Karenina berlari meninggalkan gedung pertunjukkan musik dengan hatinya yang telah hancur. Harapannya hilang sudah. Tak ada gunanya ia teruskan mimpi besar itu. Tak ada yang perlu diperjuangkannya lagi kecuali melanjutkan hidupnya di desa terpencil.
***
Kini Ia bekerja membantu orangtuanya sebagai pemetik strowbery dan anggur di kebun buah milik Tuan Harry. Perlahan, Karenina mulai mengubur mimpi besarnya yang pernah ada. Berbagai lomba musik pun ia lewati, karena segala yang berhubungan dengan musik sudah tak ingin disentuhnya lagi.
 Lima tahun telah berlalu sejak Karenina bekerja di perkebunan. Seperti biasa, Tuan Harry mengadakan acara yang cukup mewah untuk memeriahkan pesta panen. Sebagai penduduk negeri Melodi, Tuan Harry menggelar pesta musik rakyat dengan mengundang pianis wanita terkenal di masa itu. Siapa lagi kalau bukan Mahisyah?

 Mendengar nama yang tidak asing di telinganya, Karenina pun teringat peristiwa yang sangat memalukan itu. Ia beranikan diri menemui Mahisyah dengan sisa kecewa yang masih ada.
“Mahisyah, ingatkah kamu denganku?” tegur Karenina tanpa senyum.
“Tentu aku ingat. Kamu gadis cilik yang pernah menunjukkan permainan pianomu, bukan?” jawab Mahisyah lancar.
“Iya, betul. Kenapa malam itu kamu meninggalkanku begitu saja? Apa kamu tidak tahu, sikapmu benar-benar membuatku merasa tidak berharga...” ungkap Karenina dengan wajah sendu.
“Oh, aku tidak meninggalkanmu, Karenina! Malam itu aku bergegas  memanggil ayahku untuk menyaksikan penampilanmu yang luar biasa itu. Gaunmu, permainanmu, sungguh mengagumkan!” kata Mahisyah menjelaskan.
“Mengapa kamu tidak bilang? Setidaknya aku bisa tahu bahwa kamu tidak sedang mengacuhkanku,” sahut Karenina cepat.
“Itu bukan kebiasaanku. Aku tidak pernah diajarkan mengganggu seseorang yang sedang melantunkan nada dari jiwanya,” Mahisyah membela diri.
  Karenina membisu. Matanya kembali berkaca-kaca menyesali sikapnya yang salah dalam menilai seseorang.

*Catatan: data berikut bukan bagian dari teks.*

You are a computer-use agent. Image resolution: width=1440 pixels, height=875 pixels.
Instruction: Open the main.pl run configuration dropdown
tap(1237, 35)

“Perlu kamu ketahui, sejak malam itu aku sudah merubah penampilanku. Lihat, kini gaunku tidak seperti Cinderella lagi,” Mahisyah berputar pelan di hadapan Karenina. “Penampilanmu malam itu sudah menginspirasiku dan membuat penggemarku di negeri ini semakin banyak!”
Karenina terperangah. Matanya membelalak kaget menyadari perubahan Mahisyah yang bergaun persis seperti gaun yang dikenakannya di malam menyedihkan itu.
“Aku sangat berterimakasih padamu Karenina. Bagaimana kalau kita berkolaburasi? Kita guncang negeri ini dengan dentingan piano dari jari-jari cantik kita!” ajak Mahisyah penuh semangat.
“Oh, tidak mungkin!”
“Kenapa tidak?”
“Aku sekarang hanyalah seorang buruh perkebunan. Kerjaku setiap hari memetik strowbery dan anggur…”
“Itu terapi yang bagus untuk jarimu. Aku yakin kamu masih bisa menjadi pianis hebat!” seru Mahisyah sambil menarik tangan Karenina ke atas panggung. Karenina tidak bisa mengelak ajakan Mahisyah. Jiwa seninya seolah mendadak terpanggil kembali.
Lalu keduanya pun duduk berdampingan di depan piano, disambut tepuk tangan para hadirin yang menyaksikan. Mahisyah dan Karenina bermain piano bersama, memadukan nada-nada yang melantun dari jiwa mereka.